Stored items from a collection
══════════════════════════════

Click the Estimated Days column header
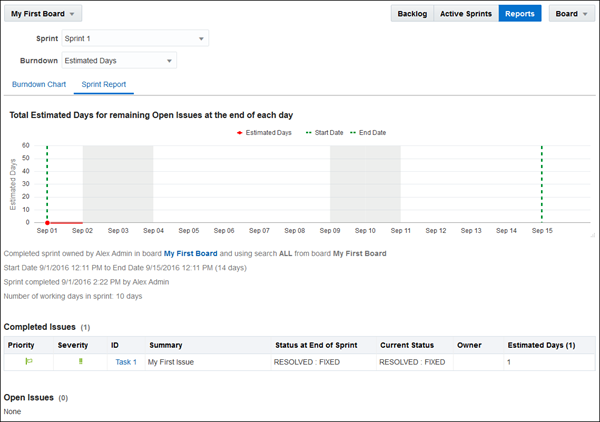Image resolution: width=600 pixels, height=422 pixels. point(541,345)
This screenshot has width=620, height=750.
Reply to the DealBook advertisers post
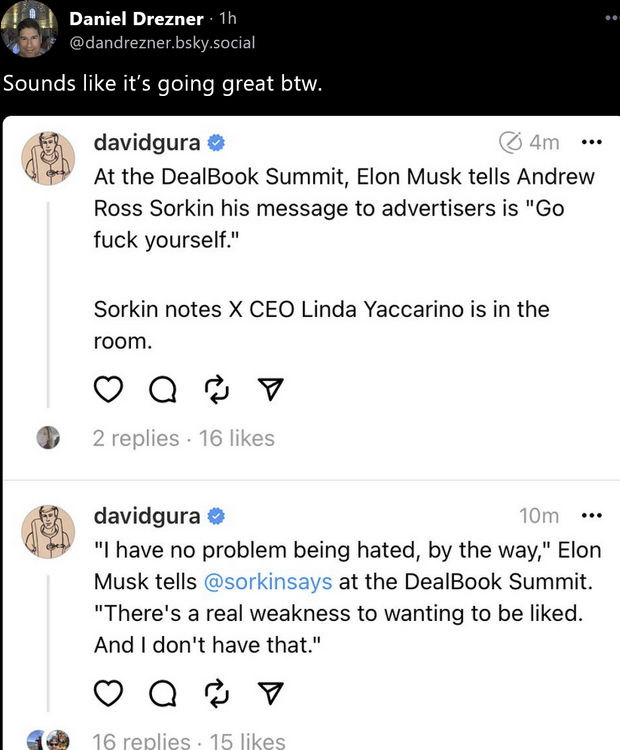(162, 390)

══════════════════════════════

### Task goal
Write out every line of the rows above again, with the pictures left out. In the answers, raise every number by 85, including both the coordinates and the image dimensions.

### Full output
Click the Estimated Days column header
Image resolution: width=685 pixels, height=507 pixels. point(626,430)
This screenshot has width=620, height=750.
Reply to the DealBook advertisers post
(247, 475)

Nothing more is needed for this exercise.